Research

Ongoing

These are our current projects we’re working on. Most of them are available through GitHub and have a paper or other documentation attached to it.

ByzCoin

ByzCoin is a novel Byzantine consensus protocol that leverages scalable collective signing to commit Bitcoin transactions irreversibly within seconds. ByzCoin achieves Byzantine consensus while preserving Bitcoin’s open membership by dynamically forming hash power-proportionate consensus groups that represent recently-successful block miners. ByzCoin employs communication trees to optimize transaction commitment and verification under normal operation while guaranteeing safety and liveness under Byzantine faults, up to a near-optimal tolerance of f faulty group members among 3 f + 2 total. ByzCoin mitigates double spending and selfish mining attacks by producing collectively signed transaction blocks within one minute of transaction submission. Tree-structured communication further reduces this latency to less than 30 seconds. Due to these optimizations, ByzCoin achieves a throughput higher than Paypal currently handles, with a confirmation latency of 15-20 seconds. It has been presented at USENIX Security 2016.

Collective Signatures (CoSi)

CoSi is a direct application of the Cothority framework which implements the idea presented in the paper “Keeping Authorities Honest or Bust with Decentralized Witness Cosigning“. CoSi provides the ability to participate collectively in a signature’s statement, enabling hundreds or thousands of nodes to sign. The whole protocol outputs a single signature, mimicking Ed25519’s signatures.

Cothority

Cothority is framework written in Golang that enables us to build cryptographic distributed applications. The framework is mainly focused towards using a Tree as an overlay communication layer, but is flexible enough to provide the user with its own overlay communication. The main use of the framework is to give the PhDs students the ability to concentrate on coding their ideas and not all the nitty-gritty details.

It is the base for most of our ongoing work and is also used by lca.epfl.ch. The source code is at github.com/dedis/cothority and is actively being worked on.

Padded Uniform Random Blobs (PURBs)

The goal of the PURBs-project is to remove unencrypted metadata and to reduce side-channel leakage from encrypted communication- and storage-protocols. To achieve these goals, PURBs provide a data format that efficiently hides metadata for message decryption. For that it uses public key cryptography based on elliptic curves with point representations that are indistinguishable from random bit strings.

Moreover, PURBs use an efficient padding scheme to reduce the amount of information leaked through side-channel like encrypted message lengths and communication timings.

RandHound

RandHound is a client/server protocol for producing public verifiable randomness. RandHound enables a client to “scavenge” public randomness from an arbitrary collection of servers, combine the random strings, and present this collective randomness to any third party, together with a protocol transcript to proof that the randomness is good and unbiased provided a given threshold of servers are honest.

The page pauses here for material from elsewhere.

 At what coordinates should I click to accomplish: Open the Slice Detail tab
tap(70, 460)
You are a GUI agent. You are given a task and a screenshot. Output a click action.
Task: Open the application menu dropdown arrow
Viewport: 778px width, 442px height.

Software Update Transparency

This project aims at designing a framework for the transparent and secure software update process. The core principles of the framework are decentralising trust by involving software developers into validation of update releases, eliminating a single point of failure by using CoSi for ensuring authenticity and integrity, and ensuring build transparency by verifying source origins of update binaries. The latter principle turns around the work on reproducible builds and automatic verification.

Transparent and hardened PGP-Keyserver

Despite providing end-to-end encryption to anyone PGP suffers of many usability and security short-comings. Recently for instance keys of the so called PGP strong set have been faked using collisions in the widespread 32bit key ids and uploaded them to the public key servers, documented here. Goal of this project is to create a more secure PGP key server where attacks like the above and others aren’t possible anymore by

  1. not allowing (lookups and displaying of) short key-ids
  2. letting the user prove that he is in control of the email accounts related to uploaded keys, and
  3. writing keys to a transparent (potentially collectively signed) CONIKS-like log.

In collaboration

Coniks

CONIKS is an end-user key management system for end-to-end secure communication services with an emphasis on usability, transparency and security (see the original paper for more details). As we are currently exploring ways to manage keys (and online identities) in a secure and decentralized way, we are also exploring if and how CONIKS-like systems could help achieving this. As a result of these efforts we helped out in a Golang implementation of a CONIKS server and library that will be used for a key-directory for TorMessenger (and which was part of a GSoC project).